Una società ferita. La prima vittima della crisi delle banche cipriote potrebbe essere la cultura: i dati economici drammatici e le restrizioni imposte dal memorandum hanno infatti sollecitato lo status finanziario di numerose famiglie, costringendole a interrompere il ciclo di studi per i loro figli, soprattutto nelle università private. Il grado di sofferenza di tasse scolastiche e di rette universitarie è contenuto nel report redatto dalla Federazione pancipriota delle associazioni studentesche, che chiedono a gran voce di concedere ossigeno a migliaia di famiglie e studenti per completare i loro studi. Nella consapevolezza, dicono, che l'istruzione sia “un diritto inalienabile di tutti”. Ma il nodo, nell'istruzione così come negli altri comparti strategici della vita quotidiana dell'isola e di ogni società democratica, è strutturale, dal momento che il memorandum della Troika, la cui approvazione è prerogativa per la concessione del maxi prestito europeo da 10 miliardi di euro, prevede espressamente una serie di misure restrittive, come accaduto in Grecia, che hanno il loro punto di forza nell'aumento verticale della pressione fiscale e del prelievo forzoso sui depositi bancari.
Ragion per cui immaginare una serie di ammortizzatori sociali in questo caso per la cultura, ma anche per l'occupazione e per il Welfare, diventa proibitivo. La sofferenza non è però da ritrovare esclusivamente in quegli studenti che frequentano (o frequentavano) le università in loco, bensì anche in quelli impegnati all'estero. Soprattutto nei giorni di maggiore criticità, due settimane fa, quando gli occhi del pianeta erano puntati su Cipro, con le banche chiuse per quattordici giorni, gli studenti ciprioti in Italia sono stati sostenuti grazie alla solidarietà. A Perugia, per esempio, come ha ricordato recentemente l'ambasciatore cipriota in Italia Leonidas Markides, la mensa universitaria ha cortesemente accettato di fornire loro i pasti gratis. Mentre gruppi di studenti in Inghilterra e in Germania hanno “fatto squadra” e si sono autofinanziati come una vera e propria comune.
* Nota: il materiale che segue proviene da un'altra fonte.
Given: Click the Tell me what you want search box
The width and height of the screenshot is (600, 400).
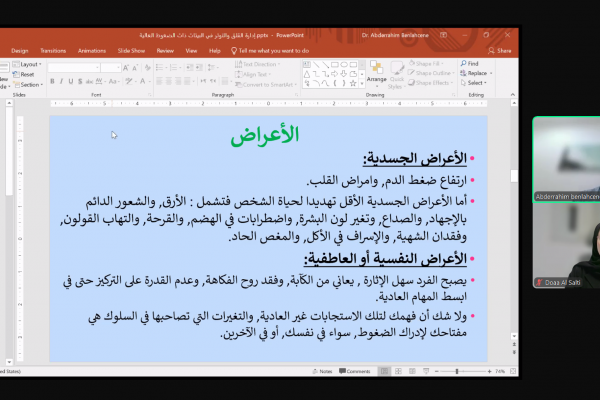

Ed ecco che accanto all'emergenza culturale si staglia, sempre più minacciosa, quella sociale. Da queste parti, almeno fino a pochi anni fa, era difficile incontrare indigenti e persone in gravi difficoltà. Oggi sono alla luce del sole, come dimostra la raccolta di cibo e medicinali effettuata nella capitale Nicosia in occasione di un concerto di musica leggera, quando, accanto a casse e sedie di plastica, in una vera e propria maratona di solidarietà, sono apparsi giganteschi contenitori dove stipare cibo in scatola, legumi, pasta, zucchero e conserve di pesce, affiancati a confezioni di antipiretici e antibiotici. Come se un fronte di guerra fosse irrimediabilmente stato aperto al centro del Mediterraneo, e solo la pazienza dell'uomo potesse ora tentare di chiuderlo.
La crisi cipriota prende quindi sempre più le sembianze di un'invasione, questa volta da parte di spread, cattive prassi e indici macroeconomici. Quasi uno scherzo del destino, dunque, la mostra che è stata inaugurata lo scorso 6 aprile al Museo nazionale bizantino "Makarios III" di Nicosia, con al centro la lotta per la libertà contro gli invasori turchi, nel 1974, allestita nei giorni immediatamente successivi a quelli di un'altra invasione - o almeno percepita come tale, da queste parti: quella della Troika. Cipro si risveglia così dal memorandum imposto da Ue, Fmi e Bce per coprire la voragine finanziaria da dieci miliardi di euro, e lo fa rastrellando quelle poche energie di cui ancora dispone: l'arte e la solidarietà.
E mai come in questo caso sono i numeri a fornire la fotografia della situazione. Secondo il ragioniere generale dello Stato, il Paese ha liquidità in cassa sono fino al 18 aprile. Intervenendo alla seduta della Commissione finanze della Camera ha ammesso che la riserva speciale della Central Bank of Cyprus di 85 milioni non è sufficiente e necessita del finanziamento immediato di altri 80 milioni entro la fine di aprile per evitare un default. Al momento la raccolta a breve termine da parte delle banche statali e delle organizzazioni parastatali ammonta a quasi un miliardo di euro, ma a causa degli sviluppi previsti in materia di entrate pubbliche (il caso Grecia lo dimostra) le previsioni generali sono estremamente difficili.